##### ENTRIES SUPPLIED

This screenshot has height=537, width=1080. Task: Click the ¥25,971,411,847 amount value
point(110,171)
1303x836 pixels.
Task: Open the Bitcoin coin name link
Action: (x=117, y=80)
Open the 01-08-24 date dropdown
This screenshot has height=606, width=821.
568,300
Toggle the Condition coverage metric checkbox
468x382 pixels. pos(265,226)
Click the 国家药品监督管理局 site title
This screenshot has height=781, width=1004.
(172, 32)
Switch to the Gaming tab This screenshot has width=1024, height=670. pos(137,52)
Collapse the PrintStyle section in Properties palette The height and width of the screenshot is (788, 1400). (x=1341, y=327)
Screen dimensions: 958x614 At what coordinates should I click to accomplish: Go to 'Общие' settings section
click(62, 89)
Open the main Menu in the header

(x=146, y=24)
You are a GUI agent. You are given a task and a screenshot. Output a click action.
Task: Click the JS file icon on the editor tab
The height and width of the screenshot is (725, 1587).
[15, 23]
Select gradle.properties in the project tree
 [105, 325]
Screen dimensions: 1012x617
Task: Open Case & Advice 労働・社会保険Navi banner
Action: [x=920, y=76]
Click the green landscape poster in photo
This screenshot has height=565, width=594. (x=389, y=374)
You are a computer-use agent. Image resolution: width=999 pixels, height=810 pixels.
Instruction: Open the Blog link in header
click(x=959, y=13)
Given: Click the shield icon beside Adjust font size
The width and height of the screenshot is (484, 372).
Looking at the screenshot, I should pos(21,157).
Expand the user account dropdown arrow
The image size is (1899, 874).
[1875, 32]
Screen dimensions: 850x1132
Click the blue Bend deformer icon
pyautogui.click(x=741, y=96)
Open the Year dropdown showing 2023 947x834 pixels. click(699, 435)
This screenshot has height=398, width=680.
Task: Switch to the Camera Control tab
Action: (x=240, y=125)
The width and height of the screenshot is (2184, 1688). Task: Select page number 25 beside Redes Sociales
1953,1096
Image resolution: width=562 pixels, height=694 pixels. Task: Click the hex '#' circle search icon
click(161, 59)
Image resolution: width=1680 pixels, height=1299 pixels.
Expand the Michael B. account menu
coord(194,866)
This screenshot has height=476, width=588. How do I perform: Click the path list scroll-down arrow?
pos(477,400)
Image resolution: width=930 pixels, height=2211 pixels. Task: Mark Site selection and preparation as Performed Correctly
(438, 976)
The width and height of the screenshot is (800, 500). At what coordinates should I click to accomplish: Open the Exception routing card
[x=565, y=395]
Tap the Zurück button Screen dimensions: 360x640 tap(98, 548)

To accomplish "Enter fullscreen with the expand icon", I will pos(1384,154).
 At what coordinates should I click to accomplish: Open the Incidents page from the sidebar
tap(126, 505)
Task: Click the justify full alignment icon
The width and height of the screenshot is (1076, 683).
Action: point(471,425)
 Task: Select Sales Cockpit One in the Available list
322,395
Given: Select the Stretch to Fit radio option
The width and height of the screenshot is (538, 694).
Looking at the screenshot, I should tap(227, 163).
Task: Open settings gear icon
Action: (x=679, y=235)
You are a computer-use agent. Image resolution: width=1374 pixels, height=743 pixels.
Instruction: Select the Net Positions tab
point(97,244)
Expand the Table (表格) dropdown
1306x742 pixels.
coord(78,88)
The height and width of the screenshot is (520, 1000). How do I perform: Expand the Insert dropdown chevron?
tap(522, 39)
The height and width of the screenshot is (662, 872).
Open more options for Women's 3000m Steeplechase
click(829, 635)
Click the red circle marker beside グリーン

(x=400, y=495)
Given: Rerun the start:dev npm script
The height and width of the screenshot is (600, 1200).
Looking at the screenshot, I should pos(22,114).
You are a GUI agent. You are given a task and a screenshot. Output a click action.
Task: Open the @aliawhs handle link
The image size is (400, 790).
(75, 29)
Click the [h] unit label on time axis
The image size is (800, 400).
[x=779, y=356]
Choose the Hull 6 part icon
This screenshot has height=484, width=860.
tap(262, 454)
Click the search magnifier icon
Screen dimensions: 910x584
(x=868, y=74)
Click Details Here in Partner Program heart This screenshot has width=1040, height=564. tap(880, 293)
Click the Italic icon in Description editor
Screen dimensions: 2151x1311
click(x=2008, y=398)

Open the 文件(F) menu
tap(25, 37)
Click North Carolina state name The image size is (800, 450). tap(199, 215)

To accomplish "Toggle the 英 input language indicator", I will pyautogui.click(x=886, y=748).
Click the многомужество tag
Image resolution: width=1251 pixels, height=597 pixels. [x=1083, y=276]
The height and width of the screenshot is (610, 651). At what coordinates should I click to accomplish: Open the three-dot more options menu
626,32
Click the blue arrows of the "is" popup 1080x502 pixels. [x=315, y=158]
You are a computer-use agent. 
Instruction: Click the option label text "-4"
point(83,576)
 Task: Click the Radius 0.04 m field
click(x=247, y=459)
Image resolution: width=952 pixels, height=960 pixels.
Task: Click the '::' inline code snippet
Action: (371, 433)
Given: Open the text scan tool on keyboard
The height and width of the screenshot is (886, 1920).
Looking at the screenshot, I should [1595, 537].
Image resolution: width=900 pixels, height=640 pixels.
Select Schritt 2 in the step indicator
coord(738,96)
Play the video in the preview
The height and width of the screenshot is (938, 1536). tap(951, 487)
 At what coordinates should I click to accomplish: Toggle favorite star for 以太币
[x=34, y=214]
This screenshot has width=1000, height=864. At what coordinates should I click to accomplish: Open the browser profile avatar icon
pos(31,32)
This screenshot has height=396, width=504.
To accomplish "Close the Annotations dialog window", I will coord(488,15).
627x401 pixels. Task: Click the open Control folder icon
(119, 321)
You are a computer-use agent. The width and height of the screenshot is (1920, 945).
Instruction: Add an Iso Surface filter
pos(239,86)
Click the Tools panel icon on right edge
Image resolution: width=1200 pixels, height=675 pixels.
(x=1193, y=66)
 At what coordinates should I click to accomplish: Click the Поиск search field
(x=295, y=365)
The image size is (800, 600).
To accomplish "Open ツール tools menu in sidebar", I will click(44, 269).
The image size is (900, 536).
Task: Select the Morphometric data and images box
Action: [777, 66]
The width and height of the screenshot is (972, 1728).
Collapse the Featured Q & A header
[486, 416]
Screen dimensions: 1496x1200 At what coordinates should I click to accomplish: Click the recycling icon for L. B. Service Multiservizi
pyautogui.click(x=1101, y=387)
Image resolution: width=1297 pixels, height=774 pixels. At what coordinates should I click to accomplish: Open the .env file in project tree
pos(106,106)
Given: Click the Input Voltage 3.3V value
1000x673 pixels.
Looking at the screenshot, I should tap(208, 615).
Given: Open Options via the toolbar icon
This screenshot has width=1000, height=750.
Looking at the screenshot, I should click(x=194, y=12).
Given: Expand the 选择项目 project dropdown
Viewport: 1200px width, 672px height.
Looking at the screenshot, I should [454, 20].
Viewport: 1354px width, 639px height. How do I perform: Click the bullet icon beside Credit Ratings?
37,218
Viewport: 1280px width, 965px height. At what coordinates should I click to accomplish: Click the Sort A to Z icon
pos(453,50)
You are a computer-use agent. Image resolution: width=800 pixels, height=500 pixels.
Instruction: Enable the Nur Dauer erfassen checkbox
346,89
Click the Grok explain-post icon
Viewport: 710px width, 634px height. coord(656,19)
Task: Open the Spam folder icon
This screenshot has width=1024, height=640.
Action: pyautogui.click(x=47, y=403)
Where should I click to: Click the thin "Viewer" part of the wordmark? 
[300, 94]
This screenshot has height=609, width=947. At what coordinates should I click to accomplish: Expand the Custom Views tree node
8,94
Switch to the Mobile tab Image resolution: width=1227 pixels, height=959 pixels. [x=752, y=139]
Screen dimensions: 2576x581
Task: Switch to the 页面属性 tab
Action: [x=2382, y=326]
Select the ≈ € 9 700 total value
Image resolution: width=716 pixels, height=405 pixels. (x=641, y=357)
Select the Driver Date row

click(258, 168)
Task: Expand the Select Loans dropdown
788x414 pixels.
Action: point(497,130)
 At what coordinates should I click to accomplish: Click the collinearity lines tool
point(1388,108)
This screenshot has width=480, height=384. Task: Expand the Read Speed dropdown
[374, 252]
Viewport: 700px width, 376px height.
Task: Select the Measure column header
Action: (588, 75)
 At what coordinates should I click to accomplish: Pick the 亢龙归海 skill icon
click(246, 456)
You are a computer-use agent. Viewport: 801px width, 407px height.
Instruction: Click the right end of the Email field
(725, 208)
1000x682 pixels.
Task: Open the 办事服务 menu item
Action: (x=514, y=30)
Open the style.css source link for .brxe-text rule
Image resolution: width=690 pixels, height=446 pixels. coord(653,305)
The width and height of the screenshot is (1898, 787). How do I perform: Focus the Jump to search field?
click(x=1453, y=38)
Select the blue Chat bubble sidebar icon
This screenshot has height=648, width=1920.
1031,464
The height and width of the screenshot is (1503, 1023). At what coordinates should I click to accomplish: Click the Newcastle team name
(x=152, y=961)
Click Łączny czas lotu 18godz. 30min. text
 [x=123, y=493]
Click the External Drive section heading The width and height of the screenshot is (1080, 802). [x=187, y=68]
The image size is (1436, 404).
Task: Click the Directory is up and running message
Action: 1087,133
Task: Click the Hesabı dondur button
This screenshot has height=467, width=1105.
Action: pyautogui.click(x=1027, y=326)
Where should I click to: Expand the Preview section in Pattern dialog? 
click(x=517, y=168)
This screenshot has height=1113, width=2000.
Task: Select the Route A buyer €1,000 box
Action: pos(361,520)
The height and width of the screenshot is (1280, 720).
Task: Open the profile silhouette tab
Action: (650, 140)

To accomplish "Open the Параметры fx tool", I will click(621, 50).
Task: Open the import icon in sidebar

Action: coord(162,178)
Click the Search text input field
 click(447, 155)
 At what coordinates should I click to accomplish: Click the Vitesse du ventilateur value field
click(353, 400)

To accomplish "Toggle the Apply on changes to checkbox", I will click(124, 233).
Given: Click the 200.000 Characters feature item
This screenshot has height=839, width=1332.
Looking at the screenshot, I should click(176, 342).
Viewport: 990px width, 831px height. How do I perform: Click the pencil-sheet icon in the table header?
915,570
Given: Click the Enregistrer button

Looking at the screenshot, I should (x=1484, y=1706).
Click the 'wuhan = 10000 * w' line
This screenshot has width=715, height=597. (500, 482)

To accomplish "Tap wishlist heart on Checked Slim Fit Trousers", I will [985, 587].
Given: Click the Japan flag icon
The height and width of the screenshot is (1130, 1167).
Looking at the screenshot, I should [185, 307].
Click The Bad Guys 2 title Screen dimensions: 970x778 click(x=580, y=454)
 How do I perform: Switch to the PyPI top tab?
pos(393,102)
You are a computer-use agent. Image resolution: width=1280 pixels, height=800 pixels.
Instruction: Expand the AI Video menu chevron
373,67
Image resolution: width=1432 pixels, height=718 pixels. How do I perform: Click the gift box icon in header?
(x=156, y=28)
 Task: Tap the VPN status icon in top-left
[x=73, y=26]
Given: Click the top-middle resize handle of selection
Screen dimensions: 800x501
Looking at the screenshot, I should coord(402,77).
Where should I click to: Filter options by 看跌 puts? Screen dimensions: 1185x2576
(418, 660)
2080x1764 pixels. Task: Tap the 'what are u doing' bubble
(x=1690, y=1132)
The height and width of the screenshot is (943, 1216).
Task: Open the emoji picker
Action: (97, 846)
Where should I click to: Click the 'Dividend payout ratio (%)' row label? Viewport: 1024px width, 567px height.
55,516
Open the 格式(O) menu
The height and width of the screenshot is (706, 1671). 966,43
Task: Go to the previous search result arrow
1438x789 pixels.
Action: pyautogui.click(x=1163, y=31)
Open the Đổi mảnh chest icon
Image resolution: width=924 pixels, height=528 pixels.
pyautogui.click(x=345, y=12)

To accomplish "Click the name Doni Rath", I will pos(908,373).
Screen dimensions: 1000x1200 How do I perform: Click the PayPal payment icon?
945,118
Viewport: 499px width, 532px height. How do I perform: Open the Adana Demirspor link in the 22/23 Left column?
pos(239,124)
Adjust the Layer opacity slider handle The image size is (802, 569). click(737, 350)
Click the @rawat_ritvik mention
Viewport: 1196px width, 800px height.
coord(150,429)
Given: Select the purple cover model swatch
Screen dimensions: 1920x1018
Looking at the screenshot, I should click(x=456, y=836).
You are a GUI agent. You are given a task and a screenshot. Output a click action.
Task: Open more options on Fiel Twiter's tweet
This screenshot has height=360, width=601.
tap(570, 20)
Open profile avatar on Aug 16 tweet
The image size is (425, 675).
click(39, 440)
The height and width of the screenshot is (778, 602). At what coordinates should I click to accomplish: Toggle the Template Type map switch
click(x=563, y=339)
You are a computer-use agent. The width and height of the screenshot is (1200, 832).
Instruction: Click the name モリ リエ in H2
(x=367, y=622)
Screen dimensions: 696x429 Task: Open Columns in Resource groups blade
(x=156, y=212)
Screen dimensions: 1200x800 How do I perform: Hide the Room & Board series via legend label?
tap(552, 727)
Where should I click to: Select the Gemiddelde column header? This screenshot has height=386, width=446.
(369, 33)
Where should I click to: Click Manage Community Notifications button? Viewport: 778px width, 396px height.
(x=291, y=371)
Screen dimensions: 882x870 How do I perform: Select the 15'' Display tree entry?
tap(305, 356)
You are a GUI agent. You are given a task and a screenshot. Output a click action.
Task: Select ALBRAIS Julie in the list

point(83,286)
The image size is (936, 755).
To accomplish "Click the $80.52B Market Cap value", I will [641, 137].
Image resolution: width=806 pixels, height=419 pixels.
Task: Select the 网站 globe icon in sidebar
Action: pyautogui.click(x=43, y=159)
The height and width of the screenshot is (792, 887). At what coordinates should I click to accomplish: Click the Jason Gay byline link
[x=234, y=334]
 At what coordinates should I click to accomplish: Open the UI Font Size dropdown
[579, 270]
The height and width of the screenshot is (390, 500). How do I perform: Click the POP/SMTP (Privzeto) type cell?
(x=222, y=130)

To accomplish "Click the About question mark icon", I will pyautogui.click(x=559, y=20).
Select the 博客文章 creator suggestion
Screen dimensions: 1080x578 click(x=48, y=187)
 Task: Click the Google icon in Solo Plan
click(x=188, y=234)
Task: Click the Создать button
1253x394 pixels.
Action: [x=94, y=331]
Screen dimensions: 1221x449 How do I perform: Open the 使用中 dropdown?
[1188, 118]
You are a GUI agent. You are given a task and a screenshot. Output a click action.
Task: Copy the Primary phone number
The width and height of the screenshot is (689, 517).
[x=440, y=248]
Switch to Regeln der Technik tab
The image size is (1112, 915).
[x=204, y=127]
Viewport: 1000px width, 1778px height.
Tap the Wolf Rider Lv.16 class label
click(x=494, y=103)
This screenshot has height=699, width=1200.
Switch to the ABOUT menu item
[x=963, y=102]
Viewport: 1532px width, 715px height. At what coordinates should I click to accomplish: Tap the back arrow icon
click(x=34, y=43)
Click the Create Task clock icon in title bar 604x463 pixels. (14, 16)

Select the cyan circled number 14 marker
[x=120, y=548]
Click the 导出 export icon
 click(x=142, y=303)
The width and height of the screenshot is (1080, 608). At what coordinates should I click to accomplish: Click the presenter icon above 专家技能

##########

◆ ASSIGNMENT: State only the number of lines above that contain the word "heart".

◆ ANSWER: 2